Task inputs -
☆ ☆ ☆ ☆ ☆

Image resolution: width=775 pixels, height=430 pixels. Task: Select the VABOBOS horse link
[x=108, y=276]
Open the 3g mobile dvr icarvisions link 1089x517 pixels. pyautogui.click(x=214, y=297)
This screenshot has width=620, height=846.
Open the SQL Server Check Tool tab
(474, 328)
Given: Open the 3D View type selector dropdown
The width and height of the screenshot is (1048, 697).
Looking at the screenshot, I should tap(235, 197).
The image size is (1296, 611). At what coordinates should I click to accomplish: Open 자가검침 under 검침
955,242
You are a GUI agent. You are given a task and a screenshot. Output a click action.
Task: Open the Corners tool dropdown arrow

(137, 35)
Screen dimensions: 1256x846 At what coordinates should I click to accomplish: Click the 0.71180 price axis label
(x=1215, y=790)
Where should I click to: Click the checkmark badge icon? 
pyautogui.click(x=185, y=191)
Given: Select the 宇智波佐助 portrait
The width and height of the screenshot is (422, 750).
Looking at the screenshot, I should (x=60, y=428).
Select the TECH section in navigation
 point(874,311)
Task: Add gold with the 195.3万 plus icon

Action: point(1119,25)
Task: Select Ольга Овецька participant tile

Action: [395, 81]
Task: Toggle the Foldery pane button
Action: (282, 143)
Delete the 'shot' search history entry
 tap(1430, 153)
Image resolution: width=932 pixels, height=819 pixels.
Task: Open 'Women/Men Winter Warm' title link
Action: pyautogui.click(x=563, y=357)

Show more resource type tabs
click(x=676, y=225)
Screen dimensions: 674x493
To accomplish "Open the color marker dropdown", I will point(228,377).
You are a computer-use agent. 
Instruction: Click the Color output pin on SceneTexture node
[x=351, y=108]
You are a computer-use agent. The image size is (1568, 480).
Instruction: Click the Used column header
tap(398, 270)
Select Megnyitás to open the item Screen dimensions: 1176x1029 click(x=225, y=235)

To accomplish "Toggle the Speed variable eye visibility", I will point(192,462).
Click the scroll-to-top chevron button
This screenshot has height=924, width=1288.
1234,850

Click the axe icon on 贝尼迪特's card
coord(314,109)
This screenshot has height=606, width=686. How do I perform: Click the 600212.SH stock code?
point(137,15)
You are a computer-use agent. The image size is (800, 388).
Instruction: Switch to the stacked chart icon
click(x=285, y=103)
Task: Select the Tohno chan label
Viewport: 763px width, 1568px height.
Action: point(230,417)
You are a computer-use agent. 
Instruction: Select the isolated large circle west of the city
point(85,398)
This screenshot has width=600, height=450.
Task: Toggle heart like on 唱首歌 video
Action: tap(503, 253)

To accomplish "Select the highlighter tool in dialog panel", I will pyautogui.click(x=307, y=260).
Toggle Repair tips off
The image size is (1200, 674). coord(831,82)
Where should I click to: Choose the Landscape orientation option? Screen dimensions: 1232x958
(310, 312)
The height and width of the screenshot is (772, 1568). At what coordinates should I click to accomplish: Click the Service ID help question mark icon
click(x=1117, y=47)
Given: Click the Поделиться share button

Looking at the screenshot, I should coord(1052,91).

☆ ☆ ☆ ☆ ☆

Activity - Transcribe the lines above between the line holding "Given: Select the 宇智波佐助 portrait" and the line holding "Screen dimensions: 674x493", inclusive, exactly as they stand and with nothing added.

Response box -
Given: Select the 宇智波佐助 portrait
The width and height of the screenshot is (422, 750).
Looking at the screenshot, I should (x=60, y=428).
Select the TECH section in navigation
 point(874,311)
Task: Add gold with the 195.3万 plus icon

Action: point(1119,25)
Task: Select Ольга Овецька participant tile

Action: [395, 81]
Task: Toggle the Foldery pane button
Action: (282, 143)
Delete the 'shot' search history entry
 tap(1430, 153)
Image resolution: width=932 pixels, height=819 pixels.
Task: Open 'Women/Men Winter Warm' title link
Action: pyautogui.click(x=563, y=357)

Show more resource type tabs
click(x=676, y=225)
Screen dimensions: 674x493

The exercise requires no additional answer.